三峡水库消落带生境特征与植被恢复模式

[目的]三峡水库蓄水运行后消落带生境破碎斑块化加剧，极端生境胁迫严重损害植被的结构和功能。厘清三峡水库消落带生境状况，提出适宜性植被恢复对策，重建河流受损廊道综合生态功能，对构建区域生态安全格局和保障长江流域水资源安全具有重要意义。[方法]针对三峡水库消落带植被退化与生态功能受损的突出问题，系统解析了消落带生境特征及其对植被生长的影响，围绕水库河岸受损廊道生态修复重大需求，探讨面向消落带微生境构建与植被格局功能优化的三峡水库消落带植被恢复模式。[结果]三峡水库消落带生境状况受水库运行形成的独特水位节律、出露期植被生长季气候条件、土壤侵蚀与泥沙沉积过程、土壤环境等多生境因子协同影响，呈现高度空间异质性特征。水位变动形成的淹没时长、出露时令、淹水强度是影响植株繁衍、生长的首要因素；土壤侵蚀、泥沙掩埋、土壤水养条件等影响植被生长状况。[结论]三峡水库消落带植被恢复需综合考虑水位节律、立地条件与物种形态-功能性状，选育优质抗逆物种，注重土壤基质保育，突出植被格局的分区优化配置。重建消落带综合生态功能，为水库消落带生态治理提供理论支撑和科学依据。

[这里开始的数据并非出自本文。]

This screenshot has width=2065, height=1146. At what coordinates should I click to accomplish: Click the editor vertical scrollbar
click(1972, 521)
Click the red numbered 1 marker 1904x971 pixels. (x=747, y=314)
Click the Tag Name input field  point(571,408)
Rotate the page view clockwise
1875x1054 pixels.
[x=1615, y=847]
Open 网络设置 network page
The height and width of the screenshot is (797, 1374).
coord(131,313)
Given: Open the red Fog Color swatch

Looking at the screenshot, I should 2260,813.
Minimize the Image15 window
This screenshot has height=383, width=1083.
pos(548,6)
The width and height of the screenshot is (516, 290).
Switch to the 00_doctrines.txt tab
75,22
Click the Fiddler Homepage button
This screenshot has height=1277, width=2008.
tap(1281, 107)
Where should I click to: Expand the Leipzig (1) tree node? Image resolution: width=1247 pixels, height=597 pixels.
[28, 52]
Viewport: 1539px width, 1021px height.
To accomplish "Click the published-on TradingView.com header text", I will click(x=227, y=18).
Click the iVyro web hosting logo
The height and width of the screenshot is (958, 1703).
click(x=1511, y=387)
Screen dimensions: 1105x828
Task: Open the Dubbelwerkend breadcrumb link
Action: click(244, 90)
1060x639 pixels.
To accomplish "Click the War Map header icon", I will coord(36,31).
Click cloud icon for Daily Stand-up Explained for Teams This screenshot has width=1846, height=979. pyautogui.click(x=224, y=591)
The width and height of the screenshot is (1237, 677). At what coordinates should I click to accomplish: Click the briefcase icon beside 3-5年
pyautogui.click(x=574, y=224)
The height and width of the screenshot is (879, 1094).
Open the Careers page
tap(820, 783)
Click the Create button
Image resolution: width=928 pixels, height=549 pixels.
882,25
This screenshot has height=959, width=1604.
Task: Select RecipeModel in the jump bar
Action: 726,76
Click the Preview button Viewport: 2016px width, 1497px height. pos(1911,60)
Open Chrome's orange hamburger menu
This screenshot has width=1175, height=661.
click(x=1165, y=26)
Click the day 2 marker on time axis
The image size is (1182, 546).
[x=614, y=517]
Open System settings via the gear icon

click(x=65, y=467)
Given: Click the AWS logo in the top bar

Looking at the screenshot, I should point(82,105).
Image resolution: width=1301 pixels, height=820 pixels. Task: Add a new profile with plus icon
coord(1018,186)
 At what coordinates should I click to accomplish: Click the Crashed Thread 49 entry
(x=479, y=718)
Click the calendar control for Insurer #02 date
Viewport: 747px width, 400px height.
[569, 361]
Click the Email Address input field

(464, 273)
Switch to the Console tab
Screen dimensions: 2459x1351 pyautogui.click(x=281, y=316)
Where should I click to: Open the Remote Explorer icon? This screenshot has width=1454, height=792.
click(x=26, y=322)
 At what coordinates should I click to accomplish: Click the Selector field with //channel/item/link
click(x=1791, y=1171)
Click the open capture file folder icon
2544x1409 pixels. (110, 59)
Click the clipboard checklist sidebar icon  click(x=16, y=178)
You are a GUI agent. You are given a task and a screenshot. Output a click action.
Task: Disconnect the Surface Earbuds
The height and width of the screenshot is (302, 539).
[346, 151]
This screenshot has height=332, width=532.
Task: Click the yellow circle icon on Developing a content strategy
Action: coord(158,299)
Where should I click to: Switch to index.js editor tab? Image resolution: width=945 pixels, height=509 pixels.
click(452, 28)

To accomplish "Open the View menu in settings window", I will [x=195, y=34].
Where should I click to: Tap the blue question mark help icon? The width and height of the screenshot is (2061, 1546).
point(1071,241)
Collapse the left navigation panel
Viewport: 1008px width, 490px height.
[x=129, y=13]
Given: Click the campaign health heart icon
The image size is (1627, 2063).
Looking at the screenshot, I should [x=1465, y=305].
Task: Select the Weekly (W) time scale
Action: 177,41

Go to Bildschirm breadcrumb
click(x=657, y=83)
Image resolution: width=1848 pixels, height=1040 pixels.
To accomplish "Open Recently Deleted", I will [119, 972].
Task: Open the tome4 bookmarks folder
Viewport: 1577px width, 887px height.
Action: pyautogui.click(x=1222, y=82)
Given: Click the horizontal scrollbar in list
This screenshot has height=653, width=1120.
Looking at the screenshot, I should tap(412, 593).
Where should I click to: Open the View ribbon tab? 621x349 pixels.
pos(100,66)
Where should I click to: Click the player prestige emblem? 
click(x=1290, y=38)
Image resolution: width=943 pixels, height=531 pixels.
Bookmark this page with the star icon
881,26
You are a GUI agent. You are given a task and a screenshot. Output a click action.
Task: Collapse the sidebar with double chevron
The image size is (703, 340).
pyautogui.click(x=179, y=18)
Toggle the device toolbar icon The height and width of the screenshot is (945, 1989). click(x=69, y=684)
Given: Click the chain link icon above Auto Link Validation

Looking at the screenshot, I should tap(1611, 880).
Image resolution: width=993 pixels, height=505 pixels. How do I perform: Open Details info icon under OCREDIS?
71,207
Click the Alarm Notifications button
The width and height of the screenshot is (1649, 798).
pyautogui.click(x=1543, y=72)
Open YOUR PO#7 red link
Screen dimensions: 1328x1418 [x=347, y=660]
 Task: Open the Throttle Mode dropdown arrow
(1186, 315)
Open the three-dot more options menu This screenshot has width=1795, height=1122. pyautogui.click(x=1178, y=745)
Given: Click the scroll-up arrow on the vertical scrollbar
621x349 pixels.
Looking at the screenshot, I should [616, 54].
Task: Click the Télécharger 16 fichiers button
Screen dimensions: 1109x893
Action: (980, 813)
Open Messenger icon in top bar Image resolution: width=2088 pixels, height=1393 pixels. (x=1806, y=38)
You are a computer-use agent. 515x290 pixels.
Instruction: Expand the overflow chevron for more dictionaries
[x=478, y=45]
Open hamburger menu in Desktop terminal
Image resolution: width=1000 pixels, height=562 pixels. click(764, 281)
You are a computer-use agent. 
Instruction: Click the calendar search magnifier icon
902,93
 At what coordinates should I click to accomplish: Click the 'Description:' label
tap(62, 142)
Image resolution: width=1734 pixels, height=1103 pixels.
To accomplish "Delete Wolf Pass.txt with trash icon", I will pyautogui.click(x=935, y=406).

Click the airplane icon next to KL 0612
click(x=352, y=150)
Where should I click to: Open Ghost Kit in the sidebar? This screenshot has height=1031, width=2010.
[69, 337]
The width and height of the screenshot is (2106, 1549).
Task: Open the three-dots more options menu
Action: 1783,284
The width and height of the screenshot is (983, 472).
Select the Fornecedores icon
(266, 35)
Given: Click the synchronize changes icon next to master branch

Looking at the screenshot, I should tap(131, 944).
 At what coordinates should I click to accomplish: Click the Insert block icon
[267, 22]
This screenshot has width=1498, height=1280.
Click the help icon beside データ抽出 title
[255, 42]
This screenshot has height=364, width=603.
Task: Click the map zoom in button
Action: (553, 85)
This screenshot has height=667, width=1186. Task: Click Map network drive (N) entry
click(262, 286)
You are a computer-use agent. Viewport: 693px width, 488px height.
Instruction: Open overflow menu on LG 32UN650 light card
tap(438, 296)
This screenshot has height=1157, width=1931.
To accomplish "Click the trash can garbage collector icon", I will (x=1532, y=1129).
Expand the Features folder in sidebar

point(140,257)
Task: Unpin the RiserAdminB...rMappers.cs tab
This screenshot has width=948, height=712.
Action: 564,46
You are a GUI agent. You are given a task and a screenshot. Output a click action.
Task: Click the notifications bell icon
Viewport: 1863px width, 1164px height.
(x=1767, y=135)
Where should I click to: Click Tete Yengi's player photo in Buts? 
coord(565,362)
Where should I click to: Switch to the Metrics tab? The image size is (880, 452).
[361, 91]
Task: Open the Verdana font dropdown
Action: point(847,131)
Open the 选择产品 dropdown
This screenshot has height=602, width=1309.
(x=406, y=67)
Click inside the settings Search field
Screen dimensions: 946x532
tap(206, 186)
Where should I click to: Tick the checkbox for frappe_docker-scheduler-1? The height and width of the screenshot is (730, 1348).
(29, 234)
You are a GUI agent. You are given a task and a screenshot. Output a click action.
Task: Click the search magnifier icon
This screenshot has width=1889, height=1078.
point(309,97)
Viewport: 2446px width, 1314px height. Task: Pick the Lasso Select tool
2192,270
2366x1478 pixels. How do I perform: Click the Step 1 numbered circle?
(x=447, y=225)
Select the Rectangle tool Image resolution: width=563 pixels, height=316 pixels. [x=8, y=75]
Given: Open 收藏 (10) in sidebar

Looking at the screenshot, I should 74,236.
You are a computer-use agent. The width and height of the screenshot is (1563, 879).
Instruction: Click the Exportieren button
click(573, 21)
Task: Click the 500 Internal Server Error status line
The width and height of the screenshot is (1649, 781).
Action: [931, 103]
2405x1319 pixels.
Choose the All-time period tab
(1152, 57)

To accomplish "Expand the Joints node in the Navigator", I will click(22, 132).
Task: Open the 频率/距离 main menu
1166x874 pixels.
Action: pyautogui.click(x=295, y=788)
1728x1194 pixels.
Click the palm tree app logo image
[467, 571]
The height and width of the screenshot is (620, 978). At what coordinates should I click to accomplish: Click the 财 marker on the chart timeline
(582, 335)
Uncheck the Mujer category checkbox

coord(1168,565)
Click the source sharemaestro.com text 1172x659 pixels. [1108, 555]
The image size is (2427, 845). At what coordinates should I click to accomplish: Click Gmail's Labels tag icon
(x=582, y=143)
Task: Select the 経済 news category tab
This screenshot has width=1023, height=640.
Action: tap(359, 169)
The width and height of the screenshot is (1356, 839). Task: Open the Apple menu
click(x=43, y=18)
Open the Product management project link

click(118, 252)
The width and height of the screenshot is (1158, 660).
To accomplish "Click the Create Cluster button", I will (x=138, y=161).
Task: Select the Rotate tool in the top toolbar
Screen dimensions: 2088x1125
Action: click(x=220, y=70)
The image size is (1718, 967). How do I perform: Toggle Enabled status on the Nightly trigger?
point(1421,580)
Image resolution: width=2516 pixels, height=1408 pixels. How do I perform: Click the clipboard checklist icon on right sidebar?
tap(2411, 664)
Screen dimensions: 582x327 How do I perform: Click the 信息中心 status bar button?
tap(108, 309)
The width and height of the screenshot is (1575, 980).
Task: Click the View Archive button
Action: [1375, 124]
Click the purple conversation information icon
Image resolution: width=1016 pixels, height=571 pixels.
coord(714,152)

Habitat Condition and Vegetation Restoration Patterns in the Water Level Fluctuation Zone of the Three Gorges Reservoir

[Objective] The Three Gorges Reservoir’s impoundment has speed up habitat fragmentation and patching in the water level fluctuation zone, and extreme habitat stress has seriously damaged the structure and function of vegetation. Clarifying the habitat status of the water level fluctuation zone of the Three Gorges Reservoir, proposing an adaptive vegetation restoration strategy, and reconstructing the comprehensive ecological function of damaged river corridor are of utmost importance for building regional ecological security pattern and ensuring water resources security of the Yangtze River Basin. [Methods] In response to the prominent issues of vegetation degradation and ecological function damage, we systematically analyzed multiple habitat conditions and their influence on riparian vegetation growth. Focusing on the basic requirements for ecological restoration of damaged river corridor along reservoir banks, a vegetation restoration pattern for construction of suitable microhabitats and optimization of vegetation functional pattern was explored. [Results] The habitat conditions of the water level fluctuation zone were jointly regulated by unique water level rhythm formed by reservoir, operation, climate condition during the exposed, soil erosion and sedimentation and soil environment, which presented a distinctive spatial heterogeneity pattern. Among these, inundation duration, emergence time, and inundation intensity by seasonal water fluctuation were the primary factors affecting plant reproduction and development, while soil erosion, sedimentation burial and soil substrates affected vegetation growth. [Conclusion] Accordingly, water level, site conditions and morphological-functional trait characteristics of various vegetation should be comprehensively considered when planning vegetation restoration in the water level fluctuation zone. Meanwhile, the high-quality stress-resistant species selection, site preparation measures for soil condition improvement, and the zonal optimization of vegetation patterns were beneficial for rebuilding the comprehensive ecological function of the water level fluctuation zone. This provided theoretical support and scientific basis for the ecological management of the water level fluctuation zone in the Three Gorges Reservoir.